#### [Task directions]
Set down exactly the lines below between the line holding "You are a computer-use" and the line holding "Where should I click to: Tap", inclusive; no other line belongs in the answer.

#### [Dataset records]
*** Block opens ***

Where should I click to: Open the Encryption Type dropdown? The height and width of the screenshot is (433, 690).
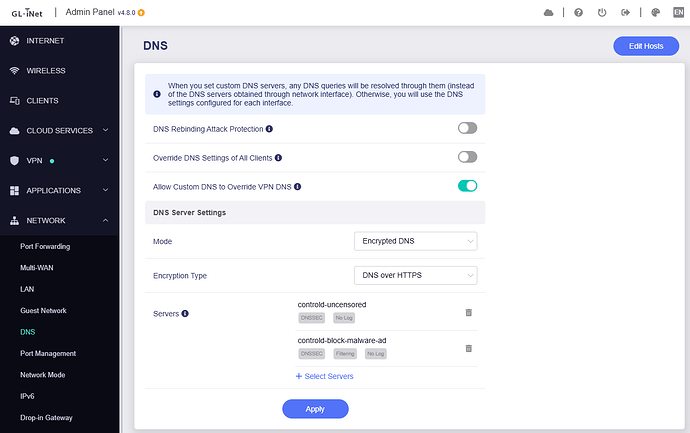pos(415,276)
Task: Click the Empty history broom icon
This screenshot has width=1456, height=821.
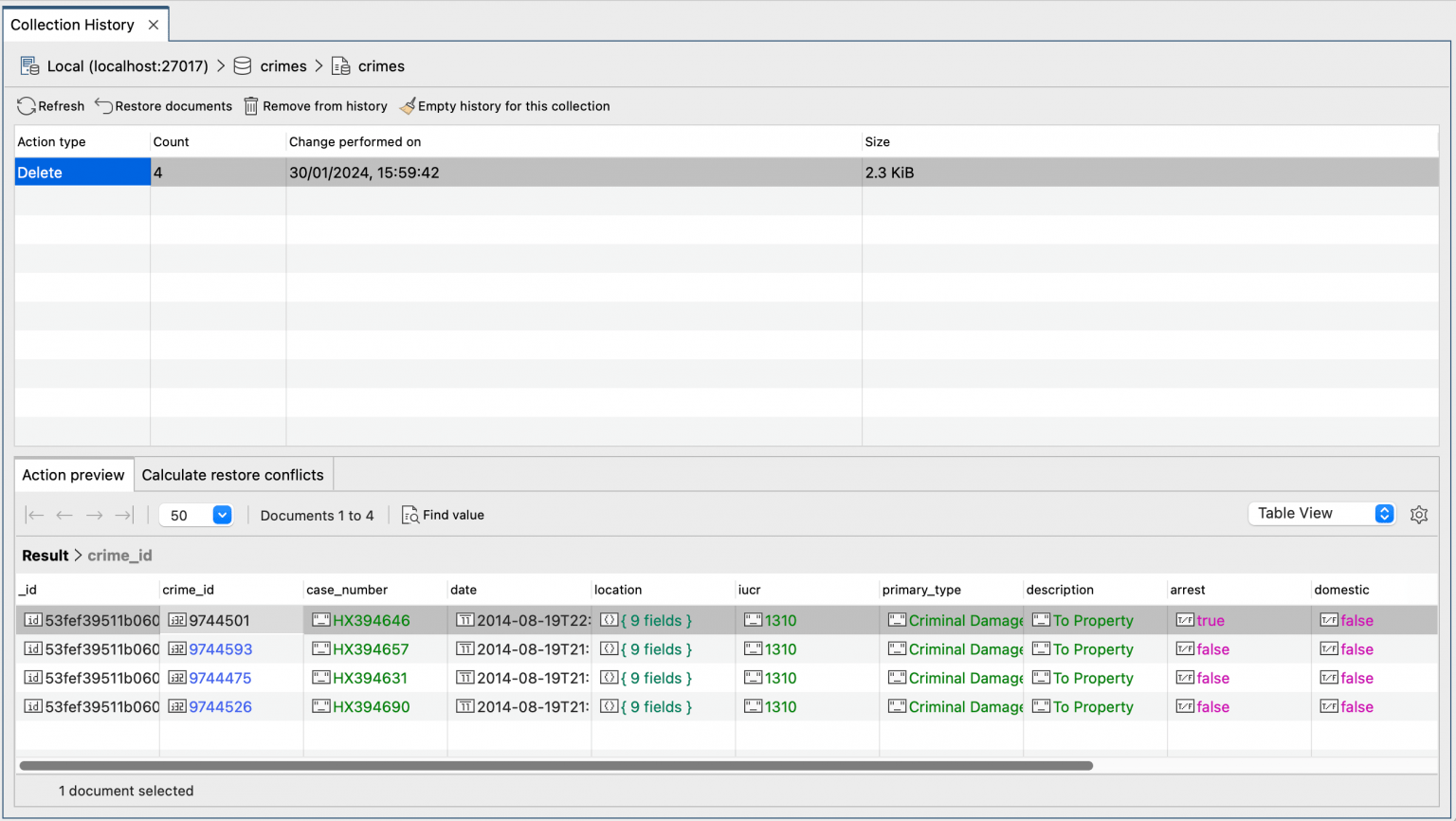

*** Block closes ***
*** Block opens ***

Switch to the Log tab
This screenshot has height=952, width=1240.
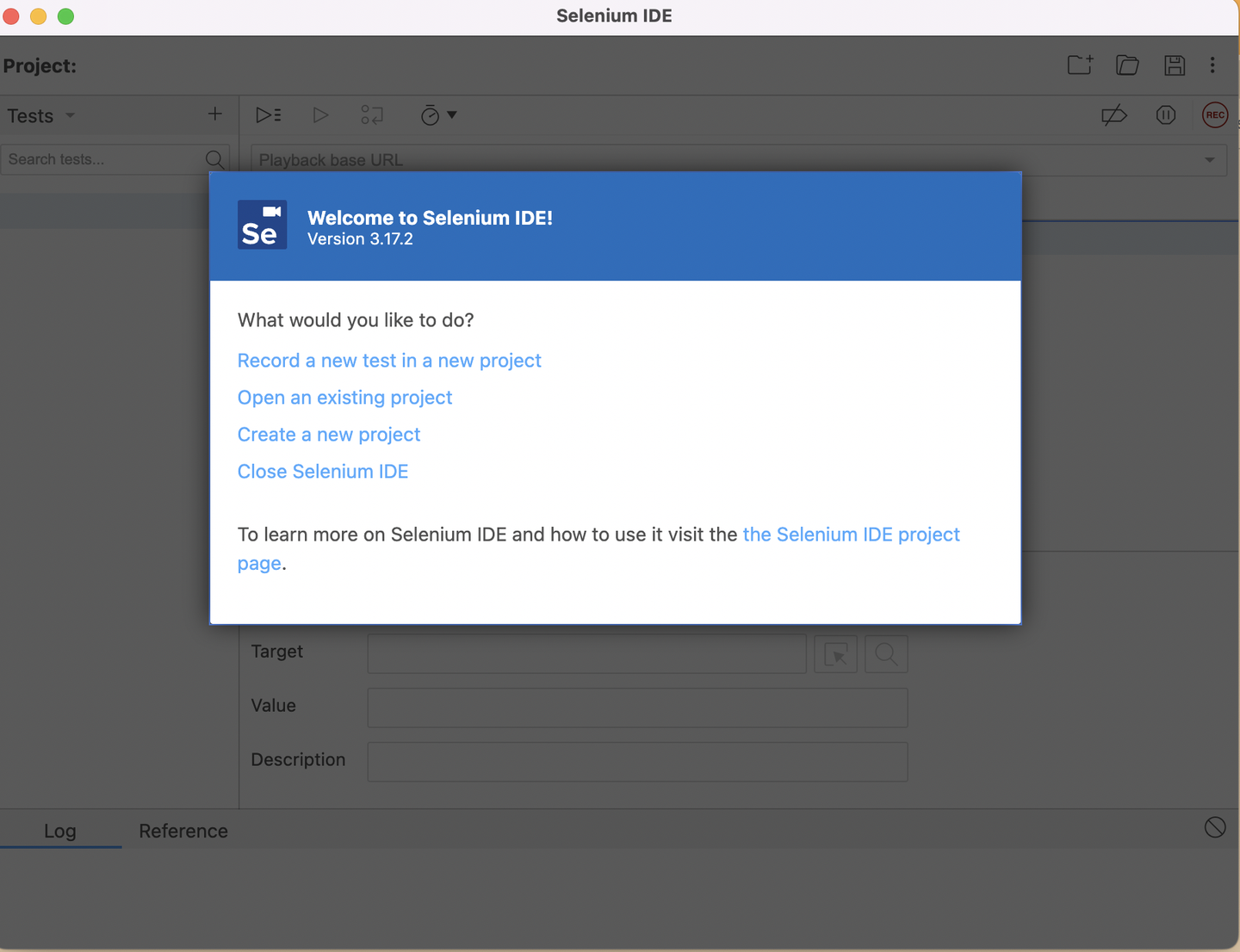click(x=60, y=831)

*** Block closes ***
*** Block opens ***

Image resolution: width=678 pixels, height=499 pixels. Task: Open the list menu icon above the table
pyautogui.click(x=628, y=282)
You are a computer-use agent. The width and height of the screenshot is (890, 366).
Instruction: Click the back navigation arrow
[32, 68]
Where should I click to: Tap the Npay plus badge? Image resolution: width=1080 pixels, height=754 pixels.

*** Block closes ***

#### [Answer space]
You are a computer-use agent. The width and height of the screenshot is (890, 366).
Instruction: Click the back navigation arrow
[32, 68]
Where should I click to: Tap the Npay plus badge? Image resolution: width=1080 pixels, height=754 pixels.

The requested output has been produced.